Why a development plan helps development directors stay at an organization longer than two years:

  • Strategy Up Front: Great development plans are based on strategies that actually work. I see many development plans, and most that I see are very focused on the tactics (“how to execute”) with little strategy (“why we are doing these things”). If you share your strategies upfront in a plan, you can have confidence that the tactics are working you into a place where you will succeed.
  • Measures of Success: I know that “development goals” are often constantly moving targets. I have agreed to development roles with clearly defined goals, only to have them changed over and over again until I was no longer working on what I was hired to do. How can you make progress if you are constantly changing your target? Having a written development plan makes changing the measures of success less likely. It also clearly defines what the measures are and how they are to be understood. Does “net-new donors” mean totally new relationships, or are they first-time gifts regardless of whether that person was in the database? What about lapsed donors who you bring back, are those net-new gifts or not? 
  • Board/Leadership Buy-In: Development Directors or Executive Directors charged with fundraising are almost always accountable to a board. When you have a written development plan, the board votes and agrees to pursue a specific approach to development; they are then bought-in and can help you reach your goal - which means they want it to work as much as you do - this changes the relationship. The board no longer needs to look speculatively at you; rather, you simply report on your progress. 
  • Accountability: Many of us development folks are talkers, socializers, and people pleasers. We want to be a part of everything, which causes us to be pulled in many directions and overcommit. Having a development plan keeps our efforts focused and limited to what is possible. If we choose to get involved in other areas, that’s on us, but for the most important things, we have built-in accountability for ourselves - ensuring we are making progress on our key indicators. If others try to pull us into projects and events that we cannot afford to do, we now have a clear reason to say, “not right now; cannot afford to take my focus away from XYZ.” 
  • Plan A, B, and C: I talk to development directors and executive directors all the time. Many believe they are on the chopping block if they miss their goal (and some are let go that easily). However, when you have a plan, and that plan does not work, it is not the same as you failing. A good development plan will include systematic assessments of efforts, so you do not go too long without meeting the goals. Also, and perhaps more importantly, a good plan includes backup plans for what you will do when (inevitably) things change and something does not work. If you experience no failure, you are not innovating. 
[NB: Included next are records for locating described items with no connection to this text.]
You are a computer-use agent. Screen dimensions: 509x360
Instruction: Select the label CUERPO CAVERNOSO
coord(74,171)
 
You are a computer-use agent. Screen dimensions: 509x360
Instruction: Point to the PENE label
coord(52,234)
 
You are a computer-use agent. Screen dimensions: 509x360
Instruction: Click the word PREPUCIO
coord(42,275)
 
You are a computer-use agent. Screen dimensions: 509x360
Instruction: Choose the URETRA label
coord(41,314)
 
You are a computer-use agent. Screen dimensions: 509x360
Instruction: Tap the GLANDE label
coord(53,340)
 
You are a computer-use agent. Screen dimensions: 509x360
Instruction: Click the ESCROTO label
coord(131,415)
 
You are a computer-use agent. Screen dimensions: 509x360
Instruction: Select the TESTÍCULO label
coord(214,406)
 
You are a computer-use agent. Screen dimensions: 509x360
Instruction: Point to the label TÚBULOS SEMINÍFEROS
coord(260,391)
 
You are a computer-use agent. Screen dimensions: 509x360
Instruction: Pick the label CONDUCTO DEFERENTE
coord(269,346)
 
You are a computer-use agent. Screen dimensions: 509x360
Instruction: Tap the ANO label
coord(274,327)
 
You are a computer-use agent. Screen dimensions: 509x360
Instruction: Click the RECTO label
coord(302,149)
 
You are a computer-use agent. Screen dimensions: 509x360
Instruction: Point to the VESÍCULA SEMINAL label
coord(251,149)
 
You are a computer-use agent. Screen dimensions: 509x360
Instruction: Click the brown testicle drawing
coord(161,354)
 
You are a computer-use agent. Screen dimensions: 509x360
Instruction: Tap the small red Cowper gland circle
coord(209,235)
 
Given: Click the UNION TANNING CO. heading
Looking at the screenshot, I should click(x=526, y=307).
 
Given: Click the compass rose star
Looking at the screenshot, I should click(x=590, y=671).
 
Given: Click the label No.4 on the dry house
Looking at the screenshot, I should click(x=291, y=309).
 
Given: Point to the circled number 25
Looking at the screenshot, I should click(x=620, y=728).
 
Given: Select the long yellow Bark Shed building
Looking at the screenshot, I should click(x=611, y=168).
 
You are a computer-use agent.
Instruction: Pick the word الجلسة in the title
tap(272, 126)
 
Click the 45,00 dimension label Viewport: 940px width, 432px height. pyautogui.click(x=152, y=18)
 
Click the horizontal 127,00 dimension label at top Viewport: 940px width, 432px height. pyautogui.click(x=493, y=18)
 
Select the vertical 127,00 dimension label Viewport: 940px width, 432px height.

An excellent start to a development plan is my free Fundraising Framework which you can download here.

 

Six Mindset Shifts for Being Comfortable Asking for Support

  1. You are not asking for a gift; you are inviting people to be superheroes and impact makers. 

  2. Giving to your organization is NOT for everyone, so do not take it personally when someone says “no” or “not at this time.” 
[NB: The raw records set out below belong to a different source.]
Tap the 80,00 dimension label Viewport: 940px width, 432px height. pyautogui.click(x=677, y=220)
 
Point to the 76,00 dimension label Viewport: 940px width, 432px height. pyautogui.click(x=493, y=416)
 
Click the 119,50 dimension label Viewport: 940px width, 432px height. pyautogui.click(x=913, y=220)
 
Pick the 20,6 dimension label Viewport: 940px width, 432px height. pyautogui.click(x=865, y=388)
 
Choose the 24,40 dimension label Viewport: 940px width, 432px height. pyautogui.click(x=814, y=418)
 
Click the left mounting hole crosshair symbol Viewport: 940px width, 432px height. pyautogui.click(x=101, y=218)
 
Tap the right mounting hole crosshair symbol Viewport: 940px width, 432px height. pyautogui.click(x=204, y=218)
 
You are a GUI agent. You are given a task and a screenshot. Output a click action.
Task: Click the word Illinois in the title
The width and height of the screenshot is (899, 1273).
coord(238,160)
  3. Focus on WHY the donor would want to support you and work on finding a personal reason for them to support you, so when you talk to them, you can show them how the impact might feel for them and how it would help the donor fulfill something important to them.
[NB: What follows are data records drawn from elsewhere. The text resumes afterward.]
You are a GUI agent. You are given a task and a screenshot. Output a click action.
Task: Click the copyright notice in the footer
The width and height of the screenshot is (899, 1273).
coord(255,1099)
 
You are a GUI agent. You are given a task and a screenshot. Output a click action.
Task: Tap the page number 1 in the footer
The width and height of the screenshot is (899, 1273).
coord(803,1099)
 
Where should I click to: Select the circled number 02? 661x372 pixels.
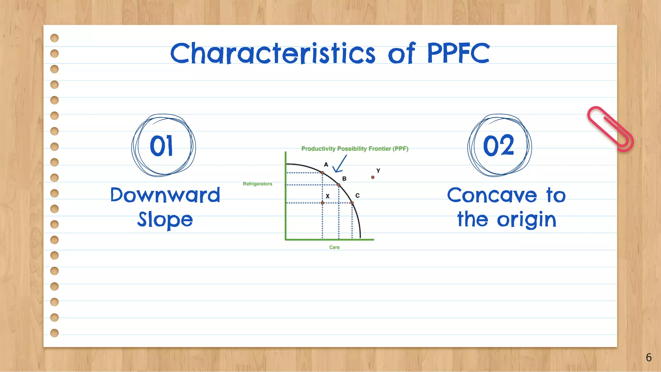499,146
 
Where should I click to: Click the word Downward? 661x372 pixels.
165,195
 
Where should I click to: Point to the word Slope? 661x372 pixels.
165,220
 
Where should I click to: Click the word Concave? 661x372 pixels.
492,195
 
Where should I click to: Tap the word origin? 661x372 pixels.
527,220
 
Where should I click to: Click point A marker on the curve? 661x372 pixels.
322,173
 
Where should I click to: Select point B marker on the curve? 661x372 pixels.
339,185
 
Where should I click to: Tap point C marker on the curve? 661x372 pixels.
352,203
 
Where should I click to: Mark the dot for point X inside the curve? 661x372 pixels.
322,203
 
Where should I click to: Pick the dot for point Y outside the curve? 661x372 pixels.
373,177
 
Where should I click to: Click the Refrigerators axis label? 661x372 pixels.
258,184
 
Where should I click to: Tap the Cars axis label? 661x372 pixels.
334,247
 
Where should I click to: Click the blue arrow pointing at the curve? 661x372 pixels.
340,164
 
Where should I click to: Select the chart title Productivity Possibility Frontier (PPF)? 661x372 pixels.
355,149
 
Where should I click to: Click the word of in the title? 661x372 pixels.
401,53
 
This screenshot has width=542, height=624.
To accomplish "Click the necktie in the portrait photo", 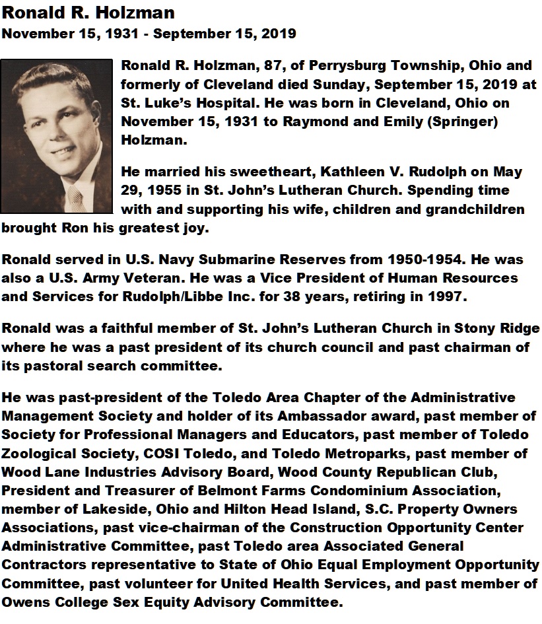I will point(75,196).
  4. If you set up an ask and the potential donor knows it is an ask, you are way more likely to get a gift and will not face much rejection. You would face most rejection in donors not taking the appointment, not during the in-person face-to-face discussion.

  5. If you do not have anything to talk to the donor about, spend most of the time asking them about themselves and learning something you can use later to relate. A discovery call, although not an ask today, is a future ask in the making. 

  6. The “advice model” - soliciting feedback and advice from potential donors on internal decisions, brings about strong buy-in from the donors or prospective donors and makes them sticky for future appeals.